Underscoring that dispute resolution was the objective of the peace process, Ms Aslam said: “The spirit behind the peace talks is not just reduction of tension; it’s resolution of disputes, particularly the Jammu and Kashmir dispute. Naturally, once we have movement towards resolution of disputes there will be reduction in the tension and we do hope there won’t be any arms race.”
Answering a question, she said that conducting missile tests was part of Pakistan’s minimum credible deterrence and work on that would continue.
Asked if Pakistan shared All Parties Hurriyat Conference leader (APHC) Mirwaiz Umar Farooq’s optimism that a framework for the settlement of the Kashmir dispute was likely this year, the spokesperson said: “We are always optimistic and we do hope that there will be forward movement.”
On the Mirwaiz’s demand that China also be made a party to the resolution of the dispute, she said: “According to the United Nations resolutions there are only two parties to the Kashmir dispute, that is Pakistan and India.”
She, however, hastened to add: “Of course, Kashmiris are a party because it is a question of their right to self-determination.”
She said the entire international community was involved in encouraging a settlement of the dispute.
The spokesperson maintained that the APHC leader had not referred to any chunk of territory of Kashmir being with China. She asserted that his argument for associating China with peace process was that China is a big player, being the largest and the most influential country in the region.
RIGHTS VIOLATIONS: In reply to a question on human rights violation in Kashmir, the spokesperson said: “We were told that India is working on it.”
Referring to the argument that violence inside occupied Kashmir was linked to cross-border infiltration, she pointed out that there was acknowledge ment by India that it had now significantly scaled down.

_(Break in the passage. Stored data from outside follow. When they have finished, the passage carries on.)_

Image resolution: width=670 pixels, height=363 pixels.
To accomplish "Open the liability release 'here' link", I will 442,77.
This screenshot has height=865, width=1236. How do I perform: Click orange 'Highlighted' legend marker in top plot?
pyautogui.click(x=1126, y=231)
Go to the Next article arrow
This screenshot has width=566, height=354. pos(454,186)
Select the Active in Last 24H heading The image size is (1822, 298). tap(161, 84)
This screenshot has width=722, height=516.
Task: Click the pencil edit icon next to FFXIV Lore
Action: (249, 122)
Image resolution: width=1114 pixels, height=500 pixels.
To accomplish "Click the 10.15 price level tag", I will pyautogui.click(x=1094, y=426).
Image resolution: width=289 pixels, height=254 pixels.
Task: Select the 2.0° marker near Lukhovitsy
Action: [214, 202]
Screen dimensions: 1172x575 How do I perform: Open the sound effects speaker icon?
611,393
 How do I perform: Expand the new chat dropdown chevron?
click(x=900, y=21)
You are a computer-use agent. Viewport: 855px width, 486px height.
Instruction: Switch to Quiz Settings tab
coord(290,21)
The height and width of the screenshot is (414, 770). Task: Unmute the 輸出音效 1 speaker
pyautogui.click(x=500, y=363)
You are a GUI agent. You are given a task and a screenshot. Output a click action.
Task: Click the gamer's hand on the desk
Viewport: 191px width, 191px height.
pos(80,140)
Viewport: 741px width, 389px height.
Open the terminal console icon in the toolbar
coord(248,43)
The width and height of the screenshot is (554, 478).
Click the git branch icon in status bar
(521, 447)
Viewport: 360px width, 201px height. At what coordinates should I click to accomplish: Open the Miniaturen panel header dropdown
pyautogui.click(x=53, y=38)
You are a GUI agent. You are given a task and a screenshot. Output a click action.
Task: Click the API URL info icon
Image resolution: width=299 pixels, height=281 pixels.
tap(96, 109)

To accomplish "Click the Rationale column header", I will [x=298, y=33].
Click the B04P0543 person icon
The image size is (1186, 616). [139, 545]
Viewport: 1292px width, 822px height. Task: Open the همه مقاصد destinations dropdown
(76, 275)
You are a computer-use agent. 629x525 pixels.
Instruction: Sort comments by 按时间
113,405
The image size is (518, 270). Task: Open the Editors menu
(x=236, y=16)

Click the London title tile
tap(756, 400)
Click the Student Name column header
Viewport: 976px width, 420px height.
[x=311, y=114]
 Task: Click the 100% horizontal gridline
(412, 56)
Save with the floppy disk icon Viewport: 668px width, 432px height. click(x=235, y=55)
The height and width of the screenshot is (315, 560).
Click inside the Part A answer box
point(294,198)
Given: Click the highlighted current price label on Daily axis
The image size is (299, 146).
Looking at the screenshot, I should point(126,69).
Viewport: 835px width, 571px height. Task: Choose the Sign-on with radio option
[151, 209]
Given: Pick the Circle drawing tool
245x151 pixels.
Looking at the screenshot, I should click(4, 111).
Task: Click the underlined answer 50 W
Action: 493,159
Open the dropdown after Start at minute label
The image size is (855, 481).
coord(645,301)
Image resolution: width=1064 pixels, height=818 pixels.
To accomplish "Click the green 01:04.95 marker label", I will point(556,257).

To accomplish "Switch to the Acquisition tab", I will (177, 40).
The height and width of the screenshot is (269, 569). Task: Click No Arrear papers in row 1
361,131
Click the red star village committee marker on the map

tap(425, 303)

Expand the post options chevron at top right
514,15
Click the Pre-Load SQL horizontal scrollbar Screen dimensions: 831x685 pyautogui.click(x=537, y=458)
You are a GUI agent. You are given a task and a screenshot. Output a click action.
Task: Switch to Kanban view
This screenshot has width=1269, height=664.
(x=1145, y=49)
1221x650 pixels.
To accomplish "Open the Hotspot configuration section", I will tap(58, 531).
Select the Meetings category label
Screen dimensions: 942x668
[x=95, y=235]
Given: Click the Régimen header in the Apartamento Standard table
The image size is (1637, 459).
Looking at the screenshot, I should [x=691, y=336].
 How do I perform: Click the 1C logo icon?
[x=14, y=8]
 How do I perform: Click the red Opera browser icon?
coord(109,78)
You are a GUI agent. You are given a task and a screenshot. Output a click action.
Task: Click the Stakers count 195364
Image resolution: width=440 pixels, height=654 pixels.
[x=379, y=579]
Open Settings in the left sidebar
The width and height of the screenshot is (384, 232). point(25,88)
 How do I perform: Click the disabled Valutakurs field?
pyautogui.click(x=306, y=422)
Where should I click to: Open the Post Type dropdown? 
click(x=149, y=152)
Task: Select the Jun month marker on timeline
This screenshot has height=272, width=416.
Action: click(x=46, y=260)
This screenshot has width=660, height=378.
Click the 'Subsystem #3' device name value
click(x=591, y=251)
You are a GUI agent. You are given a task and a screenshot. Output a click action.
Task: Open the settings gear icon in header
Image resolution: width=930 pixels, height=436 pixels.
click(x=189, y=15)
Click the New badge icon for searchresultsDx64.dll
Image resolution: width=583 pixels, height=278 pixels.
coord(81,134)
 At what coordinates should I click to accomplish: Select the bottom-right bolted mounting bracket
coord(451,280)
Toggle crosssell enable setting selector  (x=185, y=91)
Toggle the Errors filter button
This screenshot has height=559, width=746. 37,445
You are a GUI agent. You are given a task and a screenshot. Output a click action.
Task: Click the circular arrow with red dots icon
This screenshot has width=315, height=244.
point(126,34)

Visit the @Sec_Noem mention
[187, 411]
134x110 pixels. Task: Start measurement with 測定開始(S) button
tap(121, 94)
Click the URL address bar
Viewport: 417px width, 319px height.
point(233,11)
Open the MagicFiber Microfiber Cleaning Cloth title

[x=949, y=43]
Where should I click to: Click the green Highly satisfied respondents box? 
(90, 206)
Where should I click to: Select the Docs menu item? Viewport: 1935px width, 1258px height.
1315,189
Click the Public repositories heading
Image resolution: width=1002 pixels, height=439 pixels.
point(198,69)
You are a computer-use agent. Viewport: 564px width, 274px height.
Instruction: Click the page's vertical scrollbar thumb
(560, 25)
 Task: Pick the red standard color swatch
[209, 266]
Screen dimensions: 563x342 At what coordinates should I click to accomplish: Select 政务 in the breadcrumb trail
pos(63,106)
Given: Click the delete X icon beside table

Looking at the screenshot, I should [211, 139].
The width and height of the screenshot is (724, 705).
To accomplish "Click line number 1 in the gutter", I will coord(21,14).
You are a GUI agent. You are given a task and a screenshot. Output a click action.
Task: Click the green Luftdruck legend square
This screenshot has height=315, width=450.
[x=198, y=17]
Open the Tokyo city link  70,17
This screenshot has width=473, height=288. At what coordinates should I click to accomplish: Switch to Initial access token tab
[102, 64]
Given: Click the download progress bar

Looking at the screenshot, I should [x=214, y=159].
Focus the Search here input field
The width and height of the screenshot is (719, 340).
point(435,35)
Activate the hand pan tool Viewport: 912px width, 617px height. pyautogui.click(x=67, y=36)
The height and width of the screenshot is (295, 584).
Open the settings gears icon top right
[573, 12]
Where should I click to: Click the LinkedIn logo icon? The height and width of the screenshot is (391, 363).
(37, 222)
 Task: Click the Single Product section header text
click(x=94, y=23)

“Consequently, we expect that human rights violations would also come down because some kind of relief to the Kashmiris is a priority for us,” she said, adding: “And that’s why we have repeatedly talked about demilitarisation or at least removal of troops from big urban centres and rural areas.”
She said there had been no progress on the opening up of Pakistan’s consulate-general in Mumbai. The process of finding a property had to be started from scratch as the deal finalised earlier fell through because the landlord backed out at the last moment citing security problems.
About the Indian proposal of setting up visa camp offices in Karachi and Mumbai, she said: “We have an agreement on establishing the two consulates-general in Mumbai and Karachi.”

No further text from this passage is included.